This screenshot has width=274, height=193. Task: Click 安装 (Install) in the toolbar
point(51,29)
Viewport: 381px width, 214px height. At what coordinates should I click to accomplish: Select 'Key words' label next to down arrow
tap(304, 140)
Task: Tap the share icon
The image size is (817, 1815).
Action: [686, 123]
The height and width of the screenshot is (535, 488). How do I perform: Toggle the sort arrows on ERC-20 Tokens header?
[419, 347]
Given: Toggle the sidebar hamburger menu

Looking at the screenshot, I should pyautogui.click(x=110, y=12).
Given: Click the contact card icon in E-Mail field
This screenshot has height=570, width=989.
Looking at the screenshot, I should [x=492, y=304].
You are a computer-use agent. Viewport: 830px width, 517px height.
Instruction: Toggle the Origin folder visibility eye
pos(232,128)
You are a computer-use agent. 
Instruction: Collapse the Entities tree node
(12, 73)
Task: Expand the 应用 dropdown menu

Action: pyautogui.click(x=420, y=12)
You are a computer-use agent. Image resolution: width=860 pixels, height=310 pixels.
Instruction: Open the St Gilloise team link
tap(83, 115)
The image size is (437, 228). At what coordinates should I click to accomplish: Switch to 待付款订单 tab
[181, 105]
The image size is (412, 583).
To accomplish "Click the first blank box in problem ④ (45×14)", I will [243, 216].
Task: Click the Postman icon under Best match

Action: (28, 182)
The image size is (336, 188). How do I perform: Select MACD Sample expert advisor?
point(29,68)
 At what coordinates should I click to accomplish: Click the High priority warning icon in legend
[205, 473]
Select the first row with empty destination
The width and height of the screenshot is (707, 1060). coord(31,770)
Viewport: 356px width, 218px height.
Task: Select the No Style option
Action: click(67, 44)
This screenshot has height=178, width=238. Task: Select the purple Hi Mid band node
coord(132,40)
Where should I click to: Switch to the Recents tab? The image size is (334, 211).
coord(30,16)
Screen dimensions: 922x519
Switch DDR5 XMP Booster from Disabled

######

- [Required work]:
The full listing must be retyped precisely, with no line left out.

- [Result of this task]:
This screenshot has width=274, height=193. Task: Click 安装 (Install) in the toolbar
point(51,29)
Viewport: 381px width, 214px height. At what coordinates should I click to accomplish: Select 'Key words' label next to down arrow
tap(304, 140)
Task: Tap the share icon
The image size is (817, 1815).
Action: [686, 123]
The height and width of the screenshot is (535, 488). How do I perform: Toggle the sort arrows on ERC-20 Tokens header?
[419, 347]
Given: Toggle the sidebar hamburger menu

Looking at the screenshot, I should pyautogui.click(x=110, y=12).
Given: Click the contact card icon in E-Mail field
This screenshot has height=570, width=989.
Looking at the screenshot, I should [x=492, y=304].
You are a computer-use agent. Viewport: 830px width, 517px height.
Instruction: Toggle the Origin folder visibility eye
pos(232,128)
You are a computer-use agent. 
Instruction: Collapse the Entities tree node
(12, 73)
Task: Expand the 应用 dropdown menu

Action: pyautogui.click(x=420, y=12)
You are a computer-use agent. Image resolution: width=860 pixels, height=310 pixels.
Instruction: Open the St Gilloise team link
tap(83, 115)
The image size is (437, 228). At what coordinates should I click to accomplish: Switch to 待付款订单 tab
[181, 105]
The image size is (412, 583).
To accomplish "Click the first blank box in problem ④ (45×14)", I will [243, 216].
Task: Click the Postman icon under Best match

Action: (28, 182)
The image size is (336, 188). How do I perform: Select MACD Sample expert advisor?
point(29,68)
 At what coordinates should I click to accomplish: Click the High priority warning icon in legend
[205, 473]
Select the first row with empty destination
The width and height of the screenshot is (707, 1060). coord(31,770)
Viewport: 356px width, 218px height.
Task: Select the No Style option
Action: click(67, 44)
This screenshot has height=178, width=238. Task: Select the purple Hi Mid band node
coord(132,40)
Where should I click to: Switch to the Recents tab? The image size is (334, 211).
coord(30,16)
Screen dimensions: 922x519
Switch DDR5 XMP Booster from Disabled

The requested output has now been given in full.